How do you graph the function #0 = x^2+6x+9# ?

2 Answers
Oct 9, 2017

See explanation...

Explanation:

The given expression:

#0 = x^2+6x+9#

is an equation, not a function.

We can express the related function as:

#f(x) = x^2+6x+9 = (x+3)^2#

In which case the given equation represents the zeros of the function, i.e. the intersections of #f(x)# with the #x# axis.

Note that for any real number #t#, we have #t^2>=0#, with equality if and only if #t=0#.

Hence:

#(x+3)^2 >= 0#

with equality if and only if #x+3 = 0#, i.e. #x = -3#

So what we have here is a parabola with vertex on the #x# axis at the point #(-3, 0)#

To find the intersection with the #y# axis, set #x=0# to find:

#f(0) = 0^2+6(0)+9 = 9#

That is: #(0, 9)#

We could evaluate #f(x)# for a few different values of #x# to find some more points through which the parabola passes, but note that the leading coefficient is #1#. So this parabola is essentially the same as #y=x^2#, but shifted #3# units to the left...

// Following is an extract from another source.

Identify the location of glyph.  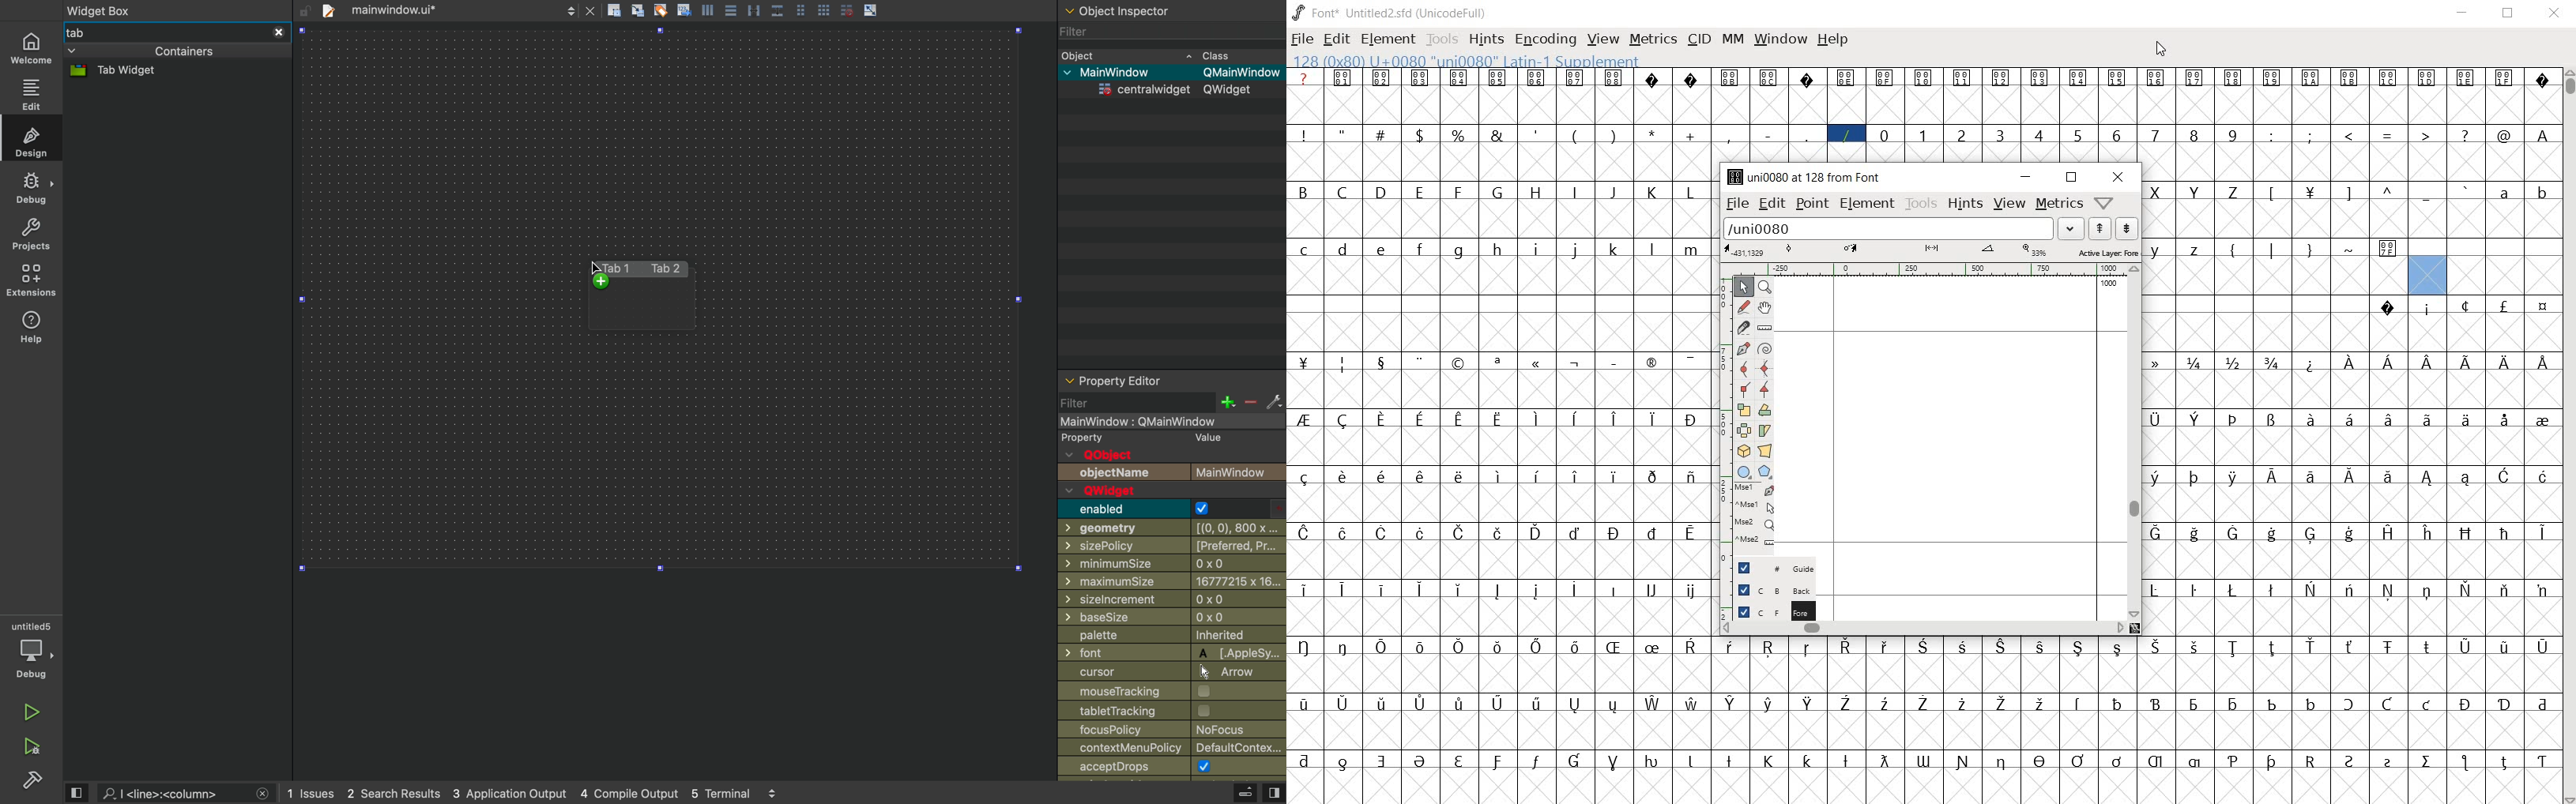
(2311, 365).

graph{x^2+6x+9 [-8, 3, -1.1, 10.2]}

Oct 9, 2017

#y=(x+3)^2#
graph{(x+3)^2 [-10, 10, -5, 5]}

Explanation:

#x^2+6x+9=x^2+(2*(3x))+3^2)#
This is in the form #x^2+(2xy)+y^2# where #x=x# and #y=3#
We know #x^2+(2xy)+y^2=(x+y)^2#
#:. x^2+(2*(3x))+3^2=(x+3)^2#
I.e. #y=(x+3)^2#